Six of his friends, all in their late teens or early 20s and armed with machine guns follow him. One of them is carrying an rocket-propelled grenade. (Their names, and Ridvan’s, have been changed.) Some members of the squad refer to themselves as the Patriotic Revolutionary Youth Movement (YDG-H). Others do not appear attached to the name. “Call us whatever you like,” says one. “There’s no difference between us and the PKK.”
Over the past month and a half, according to figures cited in the Turkish media, clashes in the Kurdish south-east have claimed the lives of at least 60 members of Turkey’s security forces, 88 militants, and 15 civilians. Police have also rounded up over 1,000 suspected PKK sympathisers in operations across Turkey and have declared over 100 areas in the south-east “special security zones”.
The fighting began when the PKK claimed responsibility for the assassination of two Turkish policemen in what it referred to as retaliation for a July 20 suicide attack linked to the Islamic State of Iraq and the Levant (Isis) in a Kurdish town that killed 33 people, most of them Kurdish activists.
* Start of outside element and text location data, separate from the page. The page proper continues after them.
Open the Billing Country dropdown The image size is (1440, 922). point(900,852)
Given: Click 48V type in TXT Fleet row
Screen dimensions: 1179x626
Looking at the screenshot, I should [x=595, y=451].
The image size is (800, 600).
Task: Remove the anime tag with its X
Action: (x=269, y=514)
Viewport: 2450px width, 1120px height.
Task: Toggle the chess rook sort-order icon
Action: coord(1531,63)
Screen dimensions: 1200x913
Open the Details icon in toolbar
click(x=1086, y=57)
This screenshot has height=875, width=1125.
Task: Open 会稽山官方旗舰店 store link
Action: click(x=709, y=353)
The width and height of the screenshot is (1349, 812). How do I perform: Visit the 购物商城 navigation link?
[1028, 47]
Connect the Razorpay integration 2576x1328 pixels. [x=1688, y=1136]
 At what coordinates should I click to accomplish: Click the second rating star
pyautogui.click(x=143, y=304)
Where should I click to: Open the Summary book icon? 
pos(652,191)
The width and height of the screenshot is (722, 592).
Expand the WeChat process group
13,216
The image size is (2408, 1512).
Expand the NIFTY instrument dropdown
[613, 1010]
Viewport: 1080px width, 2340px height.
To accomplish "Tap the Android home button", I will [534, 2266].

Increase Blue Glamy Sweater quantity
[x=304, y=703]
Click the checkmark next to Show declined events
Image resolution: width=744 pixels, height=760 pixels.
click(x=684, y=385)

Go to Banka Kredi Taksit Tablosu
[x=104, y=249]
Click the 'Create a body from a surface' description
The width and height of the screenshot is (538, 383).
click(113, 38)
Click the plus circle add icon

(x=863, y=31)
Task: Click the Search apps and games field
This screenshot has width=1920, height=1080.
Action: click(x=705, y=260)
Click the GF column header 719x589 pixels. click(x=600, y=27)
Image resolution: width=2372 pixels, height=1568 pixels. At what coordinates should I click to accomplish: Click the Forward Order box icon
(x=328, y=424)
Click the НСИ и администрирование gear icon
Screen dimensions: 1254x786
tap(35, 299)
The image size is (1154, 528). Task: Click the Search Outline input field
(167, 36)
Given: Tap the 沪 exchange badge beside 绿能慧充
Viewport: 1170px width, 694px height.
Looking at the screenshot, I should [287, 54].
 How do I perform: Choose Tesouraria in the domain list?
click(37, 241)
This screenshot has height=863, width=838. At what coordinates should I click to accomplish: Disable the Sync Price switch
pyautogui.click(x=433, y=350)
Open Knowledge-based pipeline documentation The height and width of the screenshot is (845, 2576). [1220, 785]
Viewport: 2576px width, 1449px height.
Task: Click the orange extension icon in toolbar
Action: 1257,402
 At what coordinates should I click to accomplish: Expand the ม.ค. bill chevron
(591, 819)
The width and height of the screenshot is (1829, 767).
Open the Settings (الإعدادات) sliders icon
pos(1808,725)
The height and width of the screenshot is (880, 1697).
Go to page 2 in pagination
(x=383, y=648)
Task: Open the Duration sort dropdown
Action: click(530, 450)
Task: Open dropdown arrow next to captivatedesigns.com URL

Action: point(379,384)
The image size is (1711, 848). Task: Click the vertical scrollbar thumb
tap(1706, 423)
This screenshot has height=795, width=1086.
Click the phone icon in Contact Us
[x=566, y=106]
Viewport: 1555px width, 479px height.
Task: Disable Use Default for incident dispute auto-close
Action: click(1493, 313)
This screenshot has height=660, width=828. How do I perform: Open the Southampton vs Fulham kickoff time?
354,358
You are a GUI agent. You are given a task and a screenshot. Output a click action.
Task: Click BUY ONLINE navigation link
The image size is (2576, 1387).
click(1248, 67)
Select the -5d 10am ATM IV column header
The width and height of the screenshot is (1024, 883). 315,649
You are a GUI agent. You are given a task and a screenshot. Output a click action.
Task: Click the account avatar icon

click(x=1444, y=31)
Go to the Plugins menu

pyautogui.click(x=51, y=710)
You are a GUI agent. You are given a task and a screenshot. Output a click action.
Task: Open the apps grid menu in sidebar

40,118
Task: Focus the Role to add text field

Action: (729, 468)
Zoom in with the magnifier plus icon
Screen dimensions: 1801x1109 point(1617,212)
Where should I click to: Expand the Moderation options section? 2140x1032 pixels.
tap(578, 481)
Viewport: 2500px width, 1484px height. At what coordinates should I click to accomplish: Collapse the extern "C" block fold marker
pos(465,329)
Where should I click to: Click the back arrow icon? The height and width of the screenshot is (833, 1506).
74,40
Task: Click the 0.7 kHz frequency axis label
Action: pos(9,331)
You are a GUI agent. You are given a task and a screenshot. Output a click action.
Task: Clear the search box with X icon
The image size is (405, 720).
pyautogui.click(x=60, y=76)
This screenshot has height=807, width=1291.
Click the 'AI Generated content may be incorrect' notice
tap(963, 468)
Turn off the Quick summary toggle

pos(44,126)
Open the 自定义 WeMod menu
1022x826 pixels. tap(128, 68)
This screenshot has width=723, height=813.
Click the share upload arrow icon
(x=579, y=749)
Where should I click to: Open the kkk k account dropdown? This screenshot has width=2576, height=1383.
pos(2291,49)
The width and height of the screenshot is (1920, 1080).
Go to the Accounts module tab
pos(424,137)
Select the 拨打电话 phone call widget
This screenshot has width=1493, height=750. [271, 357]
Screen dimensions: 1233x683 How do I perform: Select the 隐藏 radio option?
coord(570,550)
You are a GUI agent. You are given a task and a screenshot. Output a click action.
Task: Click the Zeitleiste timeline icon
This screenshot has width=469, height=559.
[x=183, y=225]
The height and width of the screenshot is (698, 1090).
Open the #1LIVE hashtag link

The PKK has accused the government of complicity and negligence in the attack. The government responded with a military offensive, including air strikes against PKK targets in northern Iraq, killing over 800 insurgents, according to the semi-official Anadolu Agency. President Recep Tayyip Erdogan, once credited with granting Turkey’s 15m Kurds new cultural rights, has since been accused of stoking violence in the south-east to shore up the nationalist vote ahead of snap elections this autumn.
The unrest reached Cizre at the end of July when Abdullah Ozdal, 23, was gunned down during street protests. Just days later another young man, Hasan Nerse, 17, was killed by police. Locals, as well as the pro-Kurdish Peoples’ Democratic party (HDP), allege he was shot at close range after being handcuffed.
Anticipating arrests, militants across Cizre raised barricades, dug ditches, and mined a number of roads to prevent police vehicles from entering their neighbourhoods. A policeman, Salih Huseyin Parca, was killed here two weeks ago in a PKK rocket attack. A civilian died when a roadside bomb planted by the militants exploded under his car.
The town shuts down early. “In the summer, this place used to be buzzing until one or two in the morning,” says Kadir Kunur, the HDP co-mayor. “Now it’s a ghost town at night.”
Armed groups appear to be in control of large parts of the city, as well as a number of other towns in the south-east, patrolling streets, raising new barricades, and staging regular attacks on police targets.
The sight of locals sporting rocket launchers inside the city has raised eyebrows in Cizre, where clashes between the PKK and the Turkish army claimed scores of lives in the 1990s.
“A few years ago, these kids were throwing rocks and Molotov cocktails at police, and some went to jail. Now they have guns,” says Cihan Olmez, a local journalist, who reports seeing well over 100 young gunmen in Cizre this month.
“The PKK is a organisation that learns,” says Nihat Ali Oczan, a former major in the Turkish army and security analyst. “In the 1990s their strategy did not work, but now they have adapted, they have decentralised, giving a bigger role to volunteers and local groups.”
“The difference this time around is both sides, but especially the PKK, have had time to prepare and train,” says Aliza Marcus, a Washington-based Kurdish expert.
The Cizre militants deny taking orders from the PKK leadership in northern Iraq, insisting their decision to take up arms was their own. They also have little patience for ceasefire calls made by their own politicians, including the
HDP, which won 92 per cent of the vote in Cizre during parliamentary elections this June and garnered 13 per cent of the vote nationally.
“Let them appeal for peace, but the only one who can make us lay down our guns is Apo,” says Hewal, another young militant, referring to the PKK’s jailed leader, Abdullah Ocalan, who was central to peace talks but has been denied a chance to meet visiting delegations of HDP lawmakers, his main channel to the outside world, since April.
The war in Syria has added to the mobilisation of young Kurds in Cizre, with scores slipping across the nearby border to join the People’s Protection Units (YPG), a PKK offshoot, to fight Isis militants.
Not so Hewal and his group, who take positions atop a barricade looking out for approaching police vehicles. “We didn’t go to the mountains and we didn’t go to Syria, because we guessed this was coming,” says Ridvan. “Now the war is right here.”